Page Banner

United States Department of Agriculture

Agricultural Research Service

Research Project: BIOLOGICAL CONTROL OF THE COFFEE BERRY BORER Title: Cacau Cabruca Agroforestry System of Production in Bahia, Brazil

Authors
item Ahnert, D -
item BALIGAR, VIRUPAX
item Sambuich, R.H.R. -
item Vidal, D -
item Piasentin, F -
item Menezesa, A -
item Araujo, Q -
item Marrocos, P -
item Mello, D.L.N. -

Submitted to: World Agroforestry Congress
Publication Type: Proceedings
Publication Acceptance Date: January 31, 2009
Publication Date: N/A

Technical Abstract: The Cacao Cabruca Agroforestry system of production was developed by farmers in Southern Bahia probably in the beginning of the 19th century. To establish such system, farmers in the Atlantic rain forest region selectively maintained around 75 adult individual native trees per hectare, removed the other trees and planted cacao under the shade of these selected trees. Currently Bahia, Brazil has around 400,000 hectares of cabruca agroforestry, which has the floristic composition of native and exotic species. The main economic return of these Cacao Cabruca Agroforestry systems is originated by selling cacao beans, but this system also provides other indirect benefits, although these benefits are often not valued. Unfortunately the cabruca system is being threatened by low income/hectare, and is rapidly being replaced by pasture and other uses. Studies presented here give an overview of the agronomical, environmental and social benefits of cabruca. Surveys carried out recently showed that Cacao Cabruca Agroforestry system is diversified system that has around 93 trees and 693 cacao plants per hectare and can consist of 227 different tree species. As the number of trees per hectare increases the number of cacao plants per hectare decreases. Compared to early surveys, the number of trees per hectare in the present survey has increased from 75 to 93 and such an increases in tree density amounts to 37 million trees in 400,000 hectares of cacao cabruca systems. At the same time the number of cacao plants has decreased from 723 to 693 per hectare. This amounts to reduction of 12 millions cacao plants in 400,000 hectares of Cacao Cabruca Agroforestry system. Cabruca enhances nutrient cycling and biological nitrogen fixation, retains soil moisture and organic matter, controls weeds and reduces soil erosion.

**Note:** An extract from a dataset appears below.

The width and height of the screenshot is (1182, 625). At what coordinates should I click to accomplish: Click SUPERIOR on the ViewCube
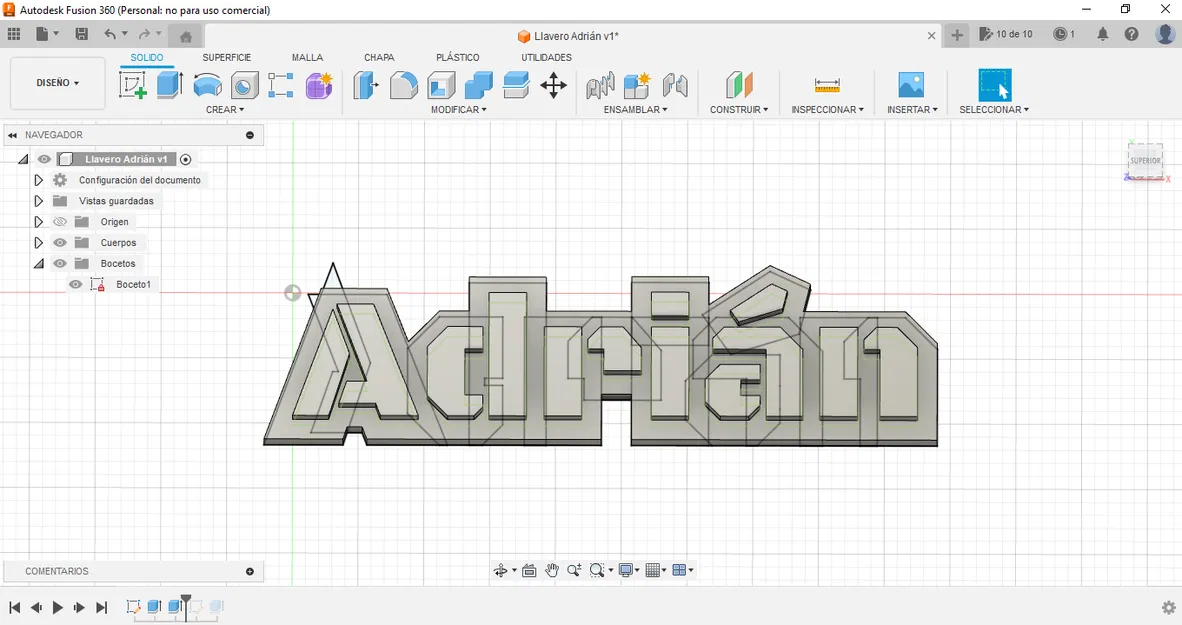click(x=1144, y=159)
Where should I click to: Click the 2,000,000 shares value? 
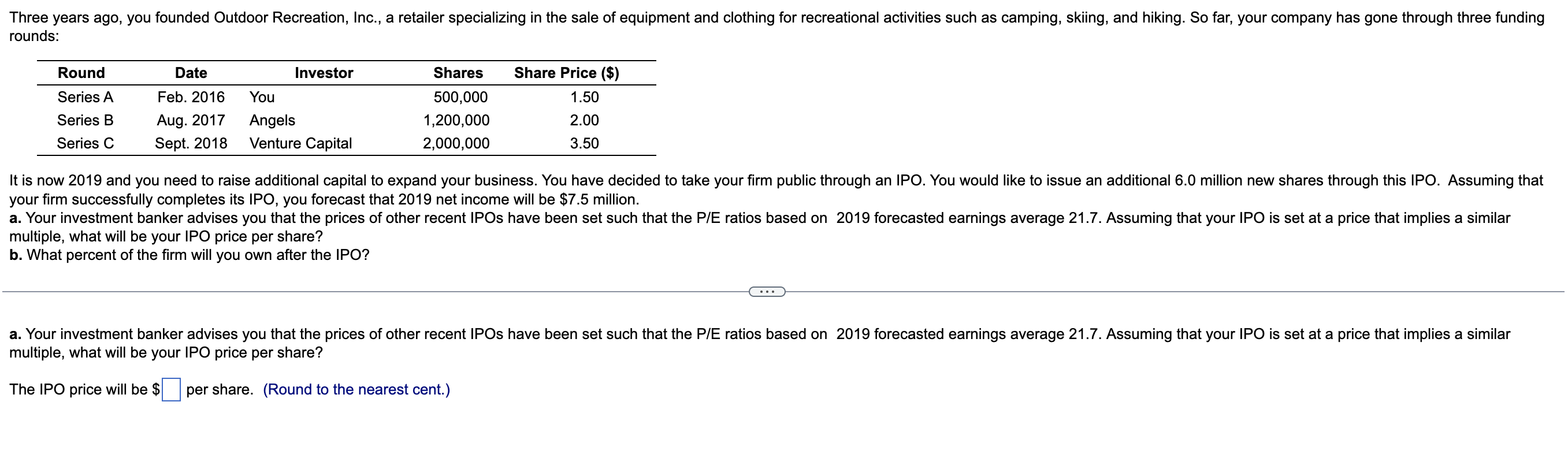tap(456, 144)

In these systems we observed the presence of 17 nitrogen fixing tree species and the presence of other tree species that provide a mix of valuable goods such as timber, firewood, seeds, natural medicines and fruits. Cabruca also provides valuable environmental and biodiversity conservation benefits such as: watershed protection, habitat for endemic and threatened animal species, creates corridors between patches of native forest for wild fauna, and in-situ conservation of threatened and valuable timber trees species.